In the case of urban transport, the 'top down' economic modelling applied to all infrastructure sectors was supplemented with 'bottom up' conventional transport modelling of the six largest Australian capital cities. This modelling allowed more detailed assessment of the DEC and transport delay costs in different parts of the six cities. It also enabled a detailed assessment of the capacity of the networks. The modelling was undertaken using a consistent process, to enable comparison of results across capital cities.
Results at an aggregate level for the two smaller capital cities, Hobart and Darwin, were estimated using top-down economic analysis, having regard to the local demographic and economic conditions in the two cities.
The DEC of urban transport is calculated on the basis that DEC = shadow toll (ST) minus input costs (I), where
■ ST is an estimate of the value a user derives from the use of transport infrastructure. This value is estimated through the cost a user is willing to incur to use a service.
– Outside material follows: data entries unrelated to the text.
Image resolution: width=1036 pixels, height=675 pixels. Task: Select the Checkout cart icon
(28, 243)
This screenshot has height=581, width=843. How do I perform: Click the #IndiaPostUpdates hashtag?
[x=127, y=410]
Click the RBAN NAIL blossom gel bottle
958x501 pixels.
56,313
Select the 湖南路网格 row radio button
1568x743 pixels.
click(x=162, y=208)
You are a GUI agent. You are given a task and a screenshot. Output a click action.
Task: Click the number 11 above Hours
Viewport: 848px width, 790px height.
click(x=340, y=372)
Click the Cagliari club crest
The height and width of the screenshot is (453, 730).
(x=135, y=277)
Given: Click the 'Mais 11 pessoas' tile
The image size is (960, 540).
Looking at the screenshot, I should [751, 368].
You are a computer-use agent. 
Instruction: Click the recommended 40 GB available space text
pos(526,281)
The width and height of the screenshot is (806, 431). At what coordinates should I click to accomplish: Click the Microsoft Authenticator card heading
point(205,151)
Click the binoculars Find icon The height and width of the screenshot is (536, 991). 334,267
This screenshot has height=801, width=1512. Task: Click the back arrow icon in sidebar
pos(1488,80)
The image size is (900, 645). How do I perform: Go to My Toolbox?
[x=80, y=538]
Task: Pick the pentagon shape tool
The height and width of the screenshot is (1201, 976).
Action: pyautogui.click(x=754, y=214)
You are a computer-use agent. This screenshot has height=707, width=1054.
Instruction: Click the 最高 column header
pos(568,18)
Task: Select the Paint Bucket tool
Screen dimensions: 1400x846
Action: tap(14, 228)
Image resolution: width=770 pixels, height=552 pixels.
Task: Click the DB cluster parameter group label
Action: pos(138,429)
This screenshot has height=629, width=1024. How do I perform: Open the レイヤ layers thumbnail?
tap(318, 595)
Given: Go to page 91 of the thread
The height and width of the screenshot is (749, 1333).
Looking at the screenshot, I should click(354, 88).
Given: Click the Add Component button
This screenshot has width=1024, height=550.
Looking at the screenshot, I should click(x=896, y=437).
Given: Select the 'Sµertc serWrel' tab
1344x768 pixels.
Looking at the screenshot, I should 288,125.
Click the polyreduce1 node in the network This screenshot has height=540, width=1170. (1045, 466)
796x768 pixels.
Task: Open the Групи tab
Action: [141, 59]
For roads, the shadow toll takes into account the value of travel time, tolls and vehicle operating costs. For public transport, the shadow toll takes into account the value of travel time and fares paid.
■ I = the input cost of providing the service. In the case of roads, this represents the cost of road maintenance plus vehicle operating cost. (In practical terms, this means that the vehicle operating costs cancel out.) In the case of public transport, the input cost equals operating expenses excluding labour costs.
The shadow toll includes a measure of the cost of delays due to congestion. The delay cost is measured as the difference between the time it takes to travel on a road link under congested conditions and uncongested conditions. This approach recognises that, although congestion and delay are undesirable, drivers nevertheless use the road in question, knowing that there is likely to be a delay. In other words, even though there may not be an uncongested choice, drivers are making a choice to use the road.
In the case of public transport, the modelling framework does not allow for the cost of public transport delays, e.g. delays resulting from being unable to board an overcrowded bus or train. This approach was adopted so that the model would show projected demand for these services. As a result, the estimates of DEC for public transport are conservative.